Hey! Compliments to you all out there- my fans, folks, friends, colleagues, loved ones and to you.

I am dropping a post to acknowledge and appreciate my keeper, owner, sufficiency, dependency, without him i am nothing and will be nothing.

Taking a peep into recent happenings in my life, i must say "my sufficiency" is the only reason why i have come this far, left to my intellectual capacity i can't seem to comprehend, let alone take in, the past events and upcoming ones , it looks like i am speaking in parables, ainit? my dear, i wish i had the gift of posting the story of my life on this blog... but it seems that is not my style.
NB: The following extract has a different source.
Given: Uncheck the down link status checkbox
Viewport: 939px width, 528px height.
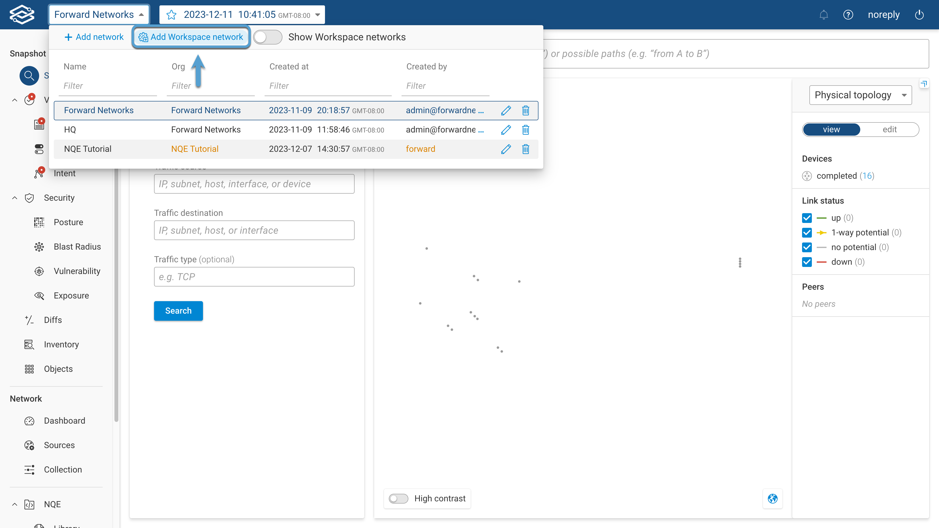Looking at the screenshot, I should tap(807, 262).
Please don't get me wrong, i am so excited about what HE is doing in my life, cos i know his thoughts towards me are of good not of evil, to give me hope and a predestined end.

If it were of my doing or my wits, i wouldn't have smelt where i am now- i would have been in a state of depression-if possible, but all that has been exchanged for JOY, wow!

I owe my accomplishment and progress to My dependency, in him i can sleep without giving anything a thought, isn't that wonderful and loving? No human can give such peace and love, i just feel secure in HIS love, because i know he his not a man that he should lie and he has promised to love me and take care of me despite my unfaithfulness and my nature. How i feel secure in his unfailing love for me.

Facing each day with a different kind of energy because i am aware of HIM right beside me, ever thinking about me, watching my every move, coming to my rescue at critical moments, oh! how i love HIM.

I dedicate this post To the No1 Man in my life. I gave that position to someone real special to me, but this requires that i be partial so he would be the No 2, don't bother he his used to such impartial acts, he his confident in what we share, so he doesn't feel threatened when i express how much i love my NO1, for your information too, i love him.